Input records.
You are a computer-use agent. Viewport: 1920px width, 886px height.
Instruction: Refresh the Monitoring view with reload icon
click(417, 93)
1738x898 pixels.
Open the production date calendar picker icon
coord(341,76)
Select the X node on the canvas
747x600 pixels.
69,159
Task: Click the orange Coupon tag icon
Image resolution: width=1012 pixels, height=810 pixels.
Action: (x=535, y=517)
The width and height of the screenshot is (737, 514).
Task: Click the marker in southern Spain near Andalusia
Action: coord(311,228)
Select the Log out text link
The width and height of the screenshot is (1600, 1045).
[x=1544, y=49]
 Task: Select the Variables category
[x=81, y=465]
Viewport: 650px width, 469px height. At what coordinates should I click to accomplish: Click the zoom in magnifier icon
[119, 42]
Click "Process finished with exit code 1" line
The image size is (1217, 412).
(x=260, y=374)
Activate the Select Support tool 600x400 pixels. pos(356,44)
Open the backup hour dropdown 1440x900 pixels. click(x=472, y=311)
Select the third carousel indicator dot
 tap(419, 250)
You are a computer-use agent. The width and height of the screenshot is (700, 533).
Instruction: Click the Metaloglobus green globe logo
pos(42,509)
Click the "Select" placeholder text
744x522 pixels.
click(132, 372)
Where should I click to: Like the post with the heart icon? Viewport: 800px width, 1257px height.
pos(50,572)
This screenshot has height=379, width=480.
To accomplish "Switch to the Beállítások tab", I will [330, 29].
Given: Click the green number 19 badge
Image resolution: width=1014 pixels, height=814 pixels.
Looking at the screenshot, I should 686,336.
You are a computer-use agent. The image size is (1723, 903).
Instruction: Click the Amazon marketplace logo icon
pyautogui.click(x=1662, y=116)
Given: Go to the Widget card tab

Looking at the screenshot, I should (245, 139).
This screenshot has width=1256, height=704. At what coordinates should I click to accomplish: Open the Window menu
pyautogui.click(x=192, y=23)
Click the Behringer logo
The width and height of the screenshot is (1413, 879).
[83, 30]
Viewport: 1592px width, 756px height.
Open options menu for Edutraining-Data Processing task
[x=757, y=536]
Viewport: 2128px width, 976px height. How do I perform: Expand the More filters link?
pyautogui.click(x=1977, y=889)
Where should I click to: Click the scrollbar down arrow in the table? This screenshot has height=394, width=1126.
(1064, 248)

What you need to do. Every single record must be transcribed exactly as it stands.

Task answer.
You are a computer-use agent. Viewport: 1920px width, 886px height.
Instruction: Refresh the Monitoring view with reload icon
click(417, 93)
1738x898 pixels.
Open the production date calendar picker icon
coord(341,76)
Select the X node on the canvas
747x600 pixels.
69,159
Task: Click the orange Coupon tag icon
Image resolution: width=1012 pixels, height=810 pixels.
Action: (x=535, y=517)
The width and height of the screenshot is (737, 514).
Task: Click the marker in southern Spain near Andalusia
Action: coord(311,228)
Select the Log out text link
The width and height of the screenshot is (1600, 1045).
[x=1544, y=49]
 Task: Select the Variables category
[x=81, y=465]
Viewport: 650px width, 469px height. At what coordinates should I click to accomplish: Click the zoom in magnifier icon
[119, 42]
Click "Process finished with exit code 1" line
The image size is (1217, 412).
(x=260, y=374)
Activate the Select Support tool 600x400 pixels. pos(356,44)
Open the backup hour dropdown 1440x900 pixels. click(x=472, y=311)
Select the third carousel indicator dot
 tap(419, 250)
You are a computer-use agent. The width and height of the screenshot is (700, 533).
Instruction: Click the Metaloglobus green globe logo
pos(42,509)
Click the "Select" placeholder text
744x522 pixels.
click(132, 372)
Where should I click to: Like the post with the heart icon? Viewport: 800px width, 1257px height.
pos(50,572)
This screenshot has height=379, width=480.
To accomplish "Switch to the Beállítások tab", I will [330, 29].
Given: Click the green number 19 badge
Image resolution: width=1014 pixels, height=814 pixels.
Looking at the screenshot, I should 686,336.
You are a computer-use agent. The image size is (1723, 903).
Instruction: Click the Amazon marketplace logo icon
pyautogui.click(x=1662, y=116)
Given: Go to the Widget card tab

Looking at the screenshot, I should (245, 139).
This screenshot has width=1256, height=704. At what coordinates should I click to accomplish: Open the Window menu
pyautogui.click(x=192, y=23)
Click the Behringer logo
The width and height of the screenshot is (1413, 879).
[83, 30]
Viewport: 1592px width, 756px height.
Open options menu for Edutraining-Data Processing task
[x=757, y=536]
Viewport: 2128px width, 976px height. How do I perform: Expand the More filters link?
pyautogui.click(x=1977, y=889)
Where should I click to: Click the scrollbar down arrow in the table? This screenshot has height=394, width=1126.
(1064, 248)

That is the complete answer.